My hands make their move, going for that ‘ol splash-his-face-with-water schtick, like in the movies. Except it’s not water. And so, that force outside me, which was holding me back completely before, decided in that moment to only hold me back… partially.

I must pause here to say I’m not one of those vindictive people. I could never understand women who slashed their cheating boyfriends’ tires or even slapped them. I always admired the women in films who, instead of resorting to rash actions, would have a smart and witty one-liner to really put the guy in his place—or a power speech. But I’m not clever enough for that, always coming up with something to say hours after any confrontation. When I caught Aaron cheating, I didn’t say a word. I didn’t cry. I didn’t break anything. I held up my chin, grabbed a random house plant, and left without letting them see how much I was shaking. I left that horrific scene with dignity.

But right this second, well, my dignity can just shove it.

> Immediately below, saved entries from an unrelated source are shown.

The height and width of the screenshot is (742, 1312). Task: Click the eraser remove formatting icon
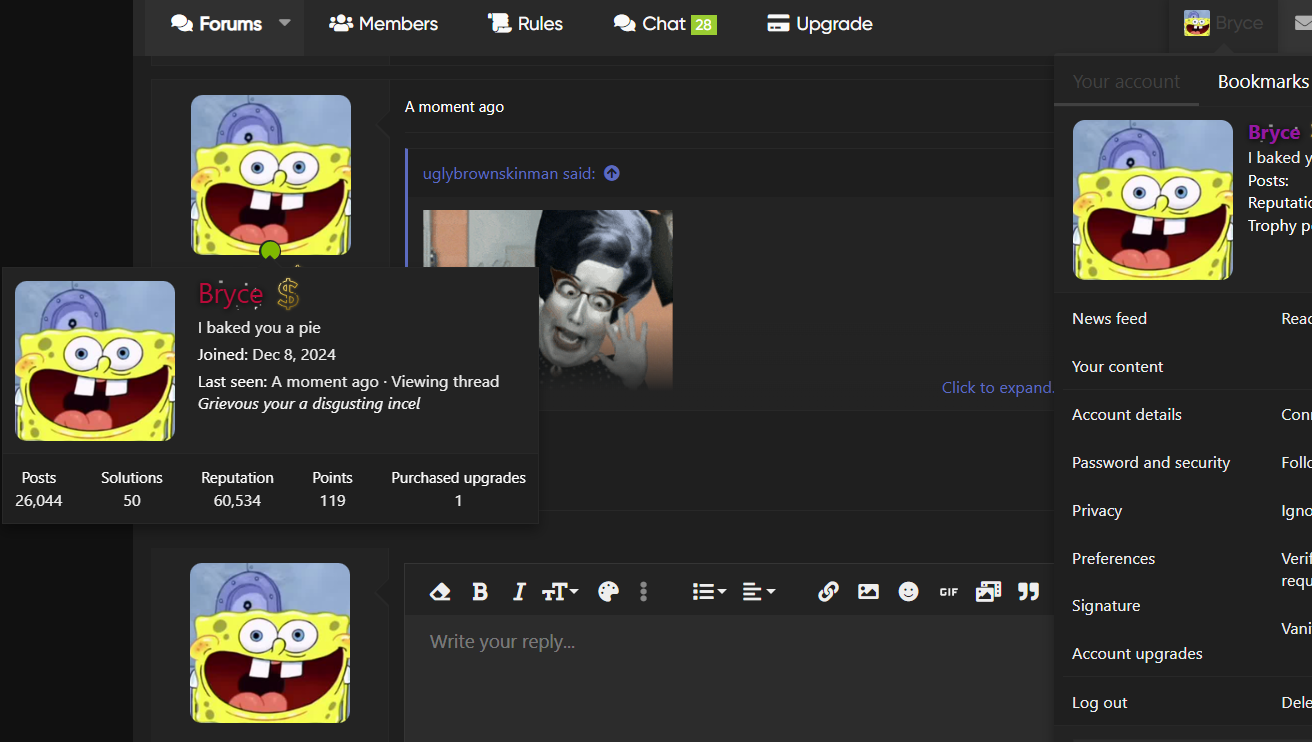point(440,592)
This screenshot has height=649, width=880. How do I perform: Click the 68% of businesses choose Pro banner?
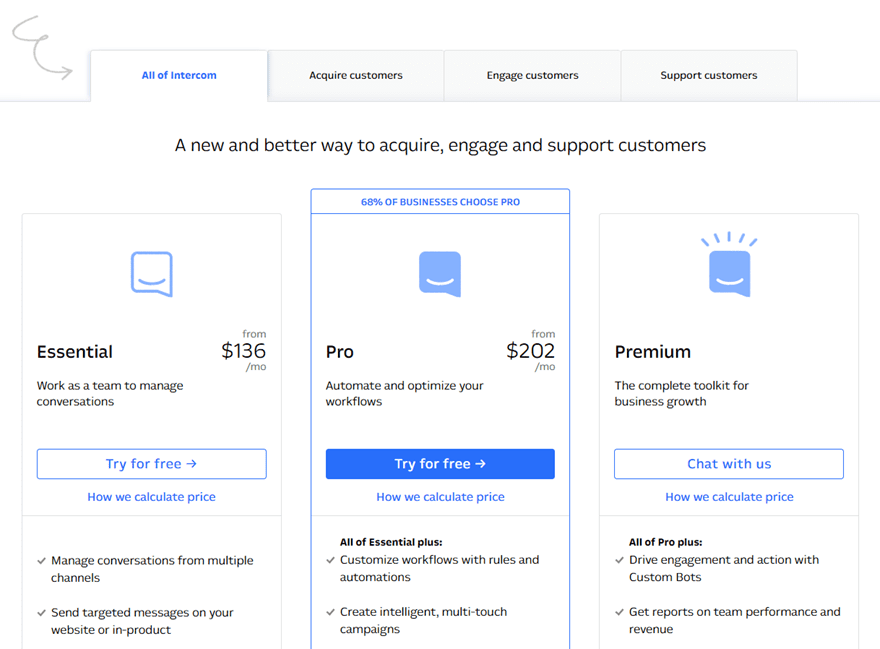coord(440,202)
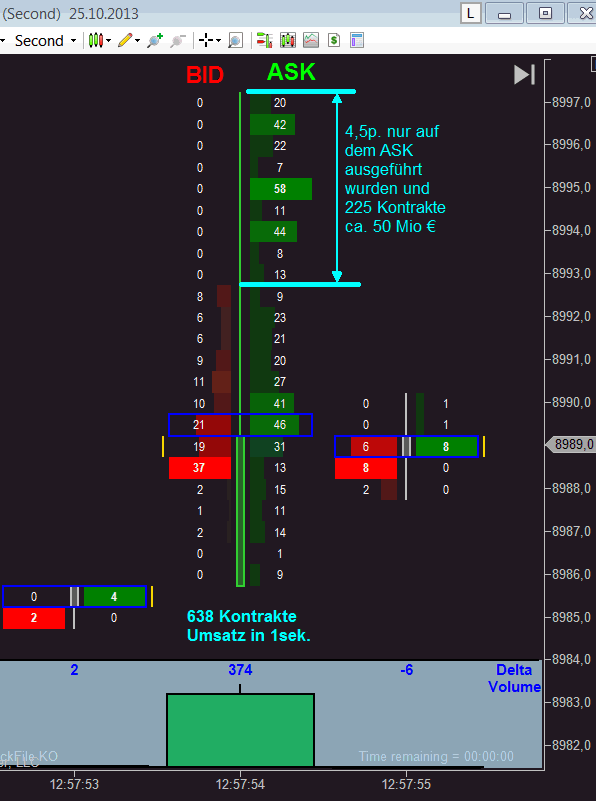Expand the crosshair cursor dropdown arrow

tap(219, 41)
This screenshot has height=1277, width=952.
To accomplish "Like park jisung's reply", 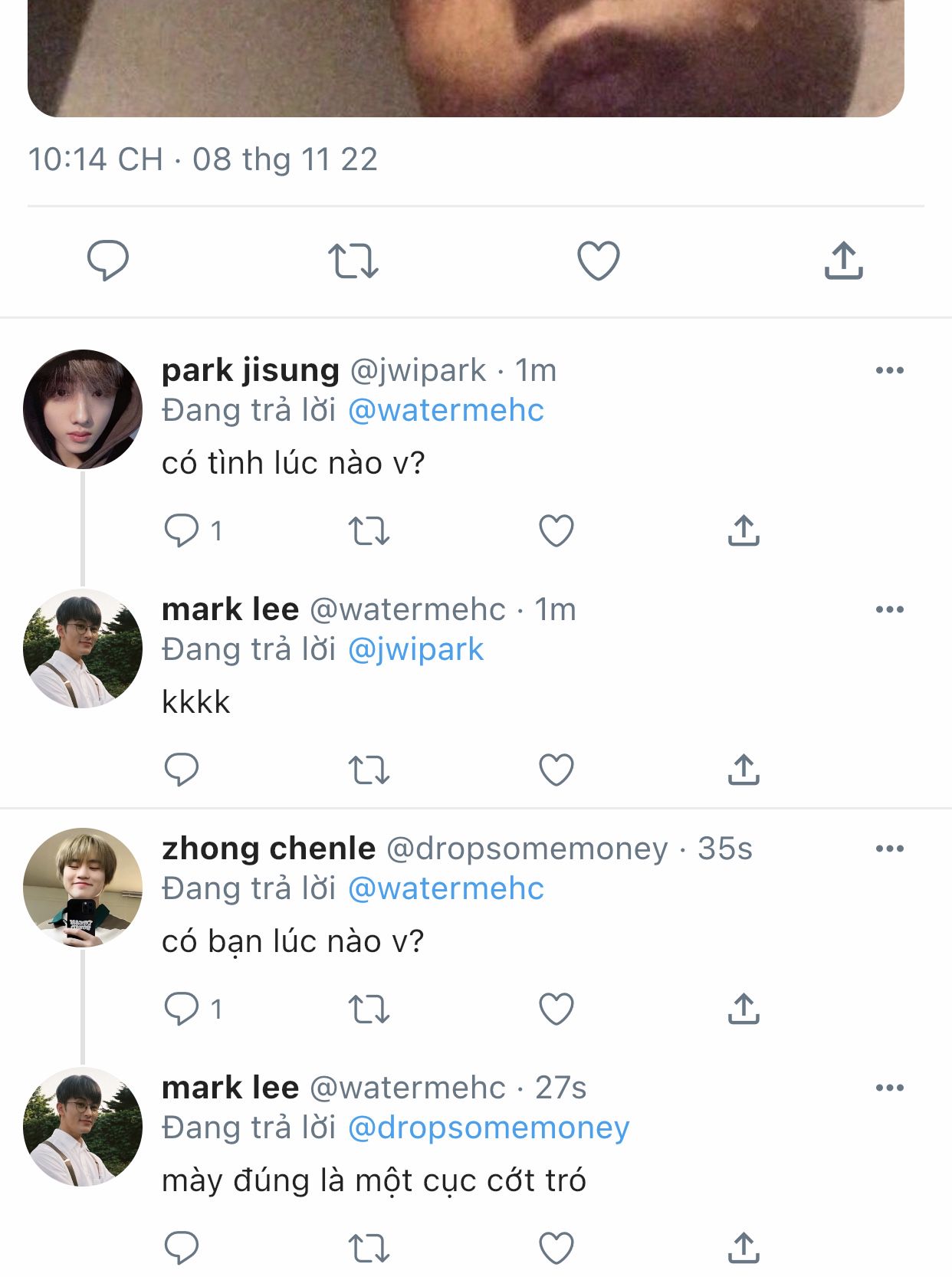I will [556, 530].
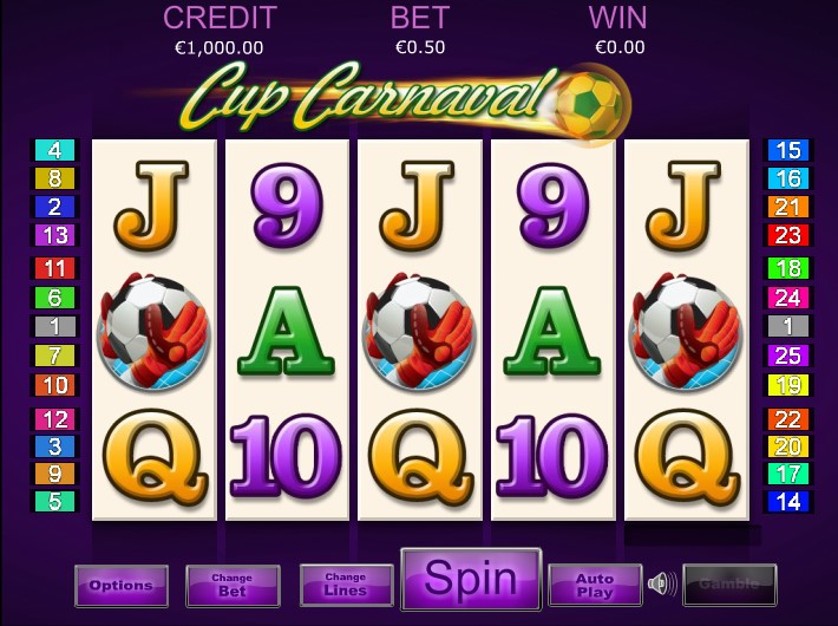Click the goalkeeper glove symbol on middle reel
Viewport: 838px width, 626px height.
420,331
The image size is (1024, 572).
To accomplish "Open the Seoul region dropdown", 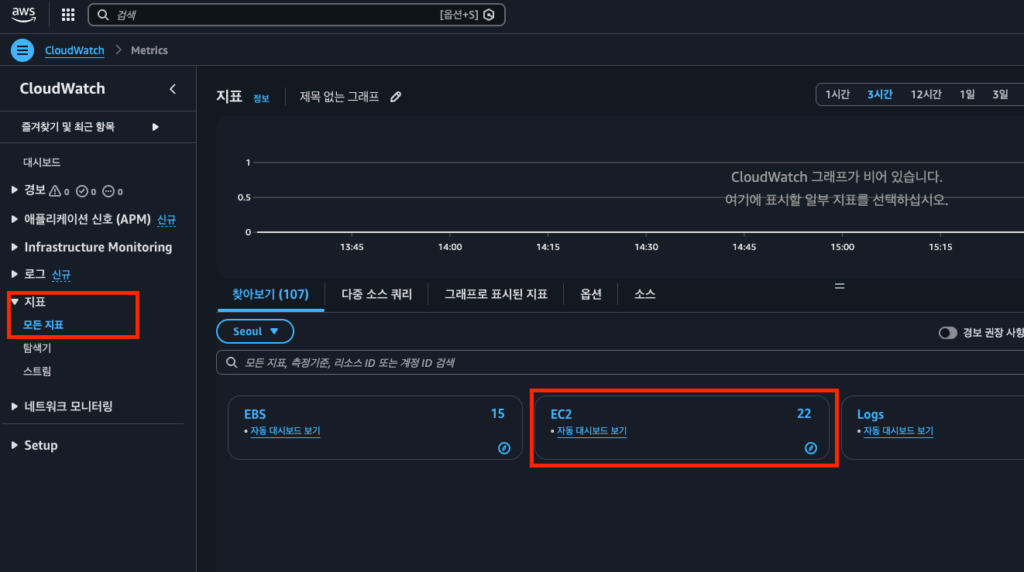I will click(x=255, y=331).
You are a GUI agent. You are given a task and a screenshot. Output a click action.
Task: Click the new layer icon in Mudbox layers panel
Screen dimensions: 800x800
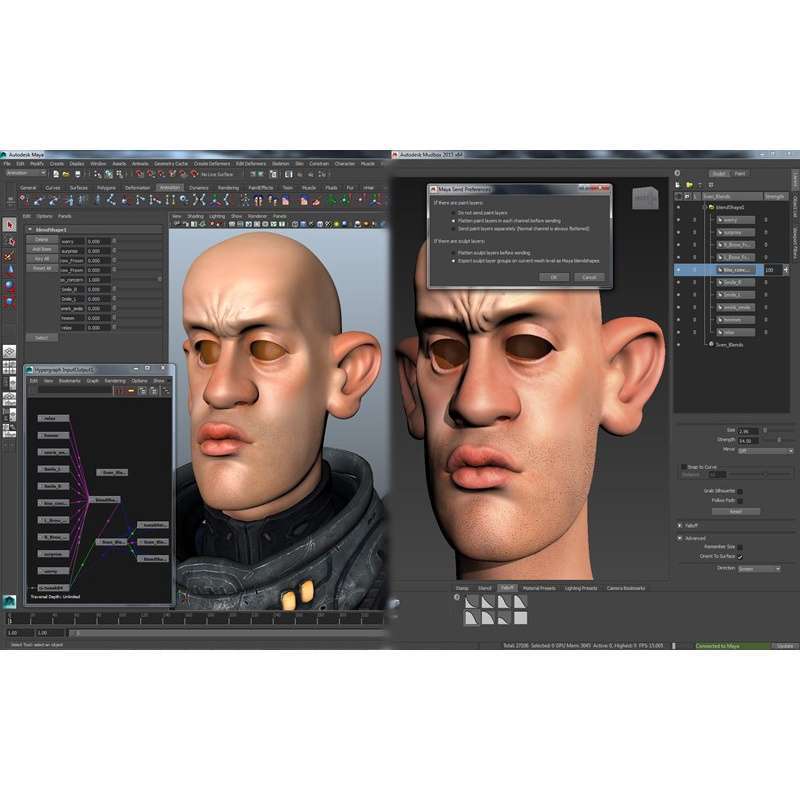tap(678, 185)
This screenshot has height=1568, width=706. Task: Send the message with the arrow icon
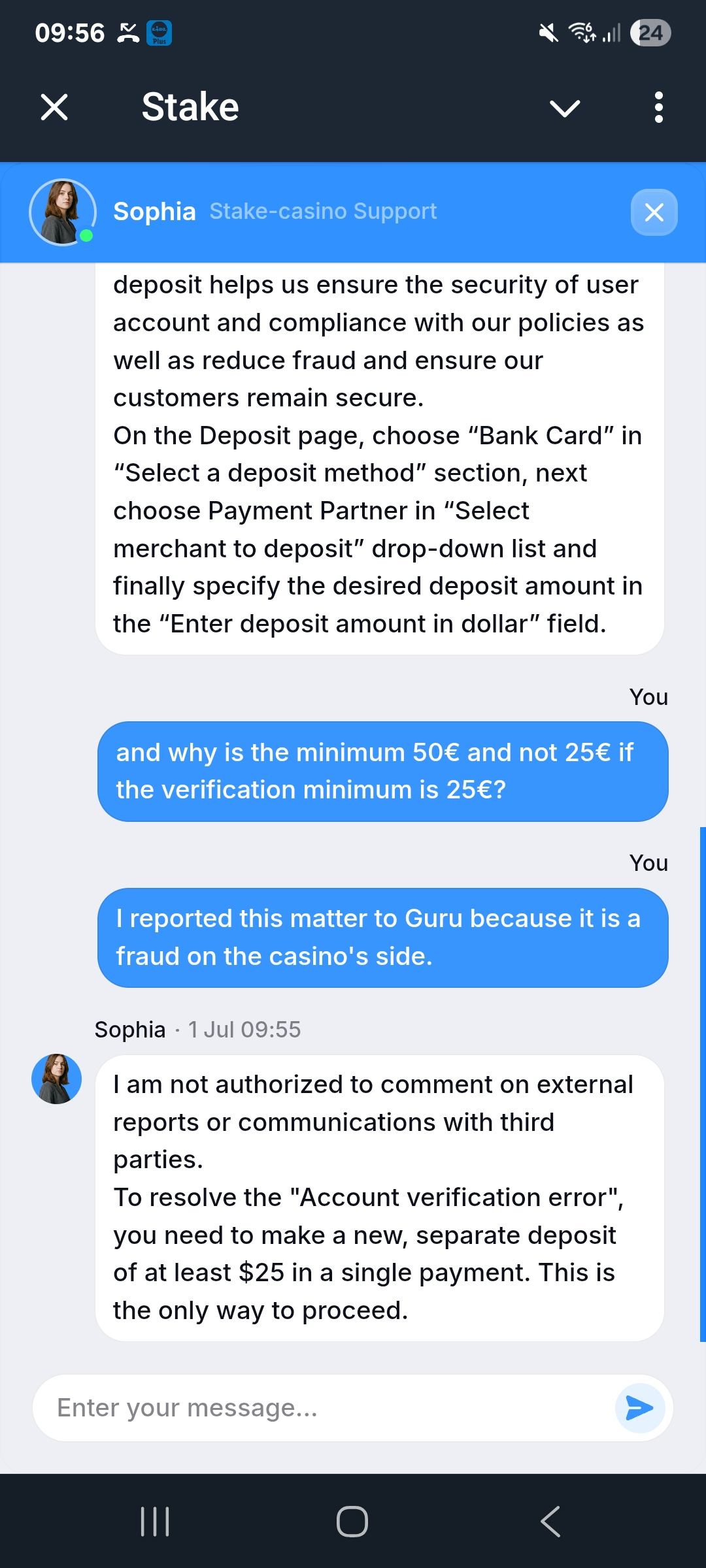pyautogui.click(x=639, y=1408)
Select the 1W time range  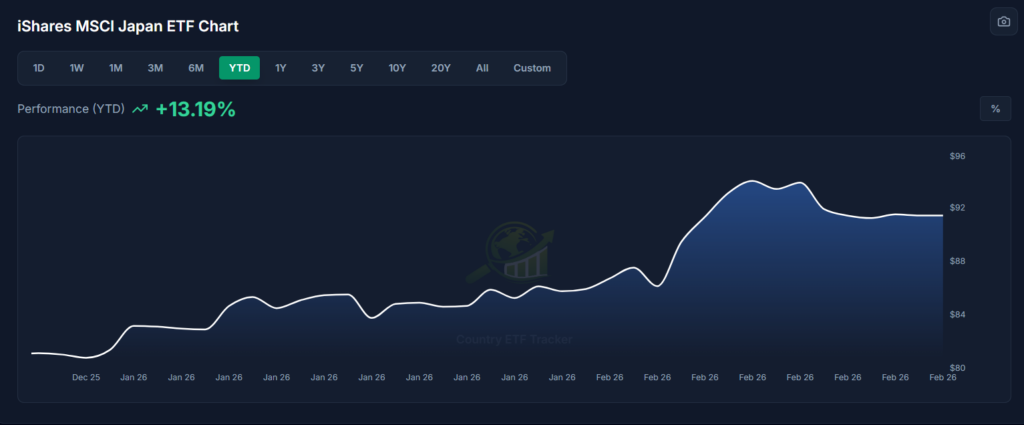tap(77, 68)

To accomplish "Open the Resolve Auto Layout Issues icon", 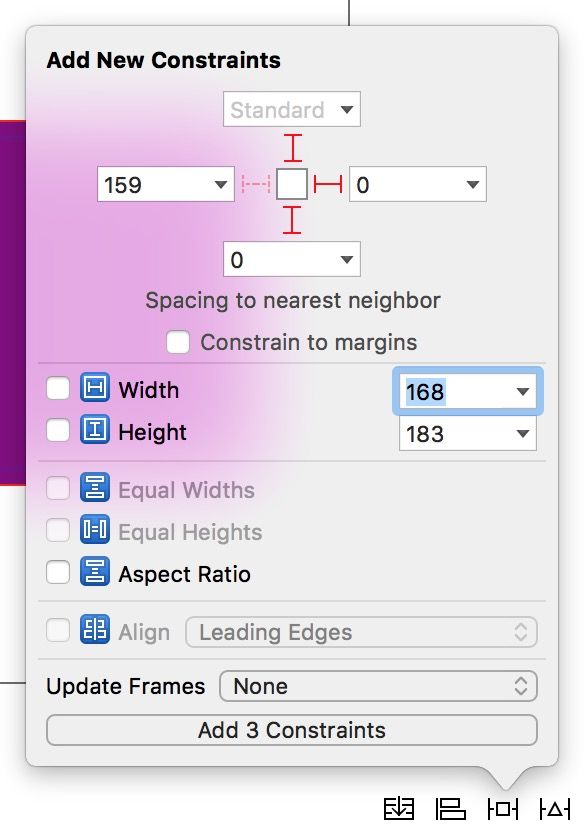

Just a little splash. Maybe it will look like an accident. Then I see Ignacio in the corner of my eye, chatting with a customer at a nearby booth. And that’s when it all falls apart. Not only do I not want to get fired, I don’t want to disappoint this man who’d given me a second chance. He may be a curmudgeon, but he’s a fair curmudgeon.

Much like the wedding cake fiasco, my brain is too slow to stop action already in motion, and instead of a triumphant spectacular splash in the face, my hands clonk the glasses on the table, letting them tumble over, spilling sticky cola onto the laps of both Aaron and his horrified trollop.